И что как не всетерпение Анны Григорьевны выступило тогда в роли ангела-хранителя гения? Извольте согласиться, или скажите, где мы не правы…
Не то пижонивший, не то заблуждавшийся Достоевский писал из треклятого Висбадена другому — действительно матёрому и страшному игроку, что, наблюдая за парой сот понтирующих, он, видите ли, вычислил меж них лишь парочку действительно умеющих играть. «Пожалуйста, не подумайте, что я форсю с радости, что не проиграл, говоря, что знаю секрет, как не проиграть, а выиграть. Секрет-то я действительно знаю; он ужасно глуп и прост и состоит в том, чтоб удерживаться поминутно, несмотря ни на какие фазисы игры, и не горячиться. Вот и все…». Уж кого-кого, а Николая Алексеевича учить этим секретам было ни к чему.
НЕКРАСОВЫ играли испокон веков. Карты были их роковой родовой страстью. Как-то будущий поэт спросил отца о пращурах, и тот гордо отчеканил: «Предки наши были богаты, прапрадед проиграл семь тысяч душ крепостных, прадед — две, дед — одну. Я — ничего, потому что нечего было уже проигрывать, но в карточки поиграть тоже любил».
Едва умевший подписать свое имя Алексей Сергеевич действительно ничем не интересовался так, как женщинами, охотой, кутежами и — тут он ничуть не слукавил — игрой.

Записи о целевых позициях:
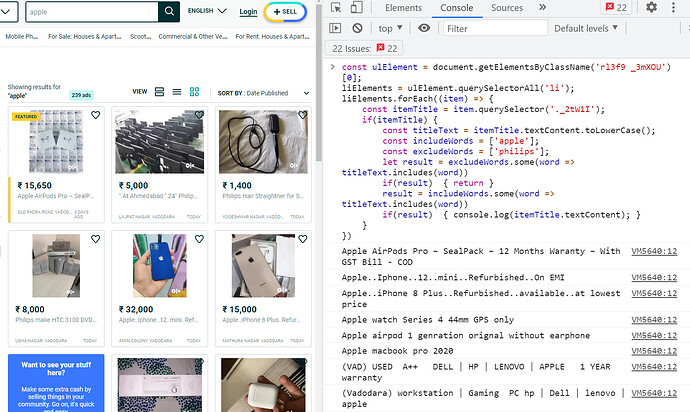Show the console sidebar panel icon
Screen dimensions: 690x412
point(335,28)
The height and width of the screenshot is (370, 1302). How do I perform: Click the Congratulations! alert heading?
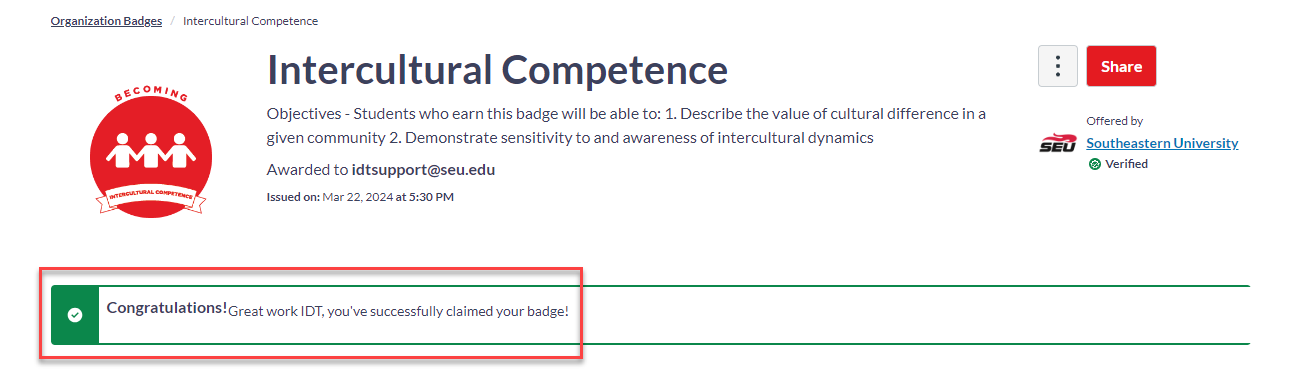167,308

• ЗАДАНИЯ:
a) Замените «охотой» на «рыбалкой» во фрагменте текста о карточной игре: всё от «НЕКРАСОВЫ играли испокон» вниз до «слукавил — игрой.».
b) Напишите продолжение текста о карточной игре, начиная сразу после его последней фразы.
Записи получены из другого источника.

• ОТВЕТЫ ПО ЗАДАНИЯМ:
a)
НЕКРАСОВЫ играли испокон веков. Карты были их роковой родовой страстью. Как-то будущий поэт спросил отца о пращурах, и тот гордо отчеканил: «Предки наши были богаты, прапрадед проиграл семь тысяч душ крепостных, прадед — две, дед — одну. Я — ничего, потому что нечего было уже проигрывать, но в карточки поиграть тоже любил».
Едва умевший подписать свое имя Алексей Сергеевич действительно ничем не интересовался так, как женщинами, рыбалкой, кутежами и — тут он ничуть не слукавил — игрой.

b)
Знаменитый правнук оказался первым в роду, кто не проигрывал. Известна тирада Белинского, подловленного молоденьким еще Некрасовым на мизере: «Эдак вы нас всех без сапог оставите». Что там с сапогами вышло, не знаем, но за карточным столом г-н Некрасов и впрямь зарабатывал много больше, чем за письменным. Не миллионы, конечно, но сотни тысяч наверняка. Биографы любят уточнять: ах! он обожал не столько барыш, сколько сам процесс схватки с фортуной и факт победы. Дескать, играл лишь, чтобы «размотать нервы». Но рассказывали, что однажды поэт выиграл зараз больше миллиона франков у самого Абазы (крупный сановник, одно время министр финансов — не путать с однофамильцем-композитором, написавшим «То не вечер ветку клонит», «Утро туманное» и др.).
Так что упоение упоением, а навар наваром…
Бог с вами, вступаются все те же биографы: на эти деньги он содержал свой прогрессивный журнал, цензоров умасливал и т. п. Да какая разница-то? Факт остается фактом: играл, чтобы выигрывать. И выигрывал!
И за предков отомстил сполна.
В залах Английского клуба Некрасов был фигурой заметной. Даже ключевой. Завсегдатаи знали: он отлично играет ВО ВСЕ игры, обладает редкой сдержанностью и самообладанием. По большому счету, катала, Николай Алексеевич умел вовремя встать из-за стола. У него была своя система: «Самое большое зло в игре — говаривал он, — проиграть хоть один грош, которого Вам жалко, который предназначен Вами по Вашему бюджету для иного употребления. Если Вы хотите быть хозяином игры и ни на одну минуту не потерять хладнокровия, необходимо иметь особые картежные деньги и вести игру не иначе как в пределах этой суммы».
Раз он не смог перешагнуть через железное правило не ссуживать накануне большой игры и не дал взаймы одному из сотрудников «Современника» пустяковой суммы. Наутро узнал, что тот застрелился. Очень расстроился, оплатил похороны и, если верить биографам, надолго забыл о картах. Но — всего лишь надолго. Не навсегда. Месяца на полтора.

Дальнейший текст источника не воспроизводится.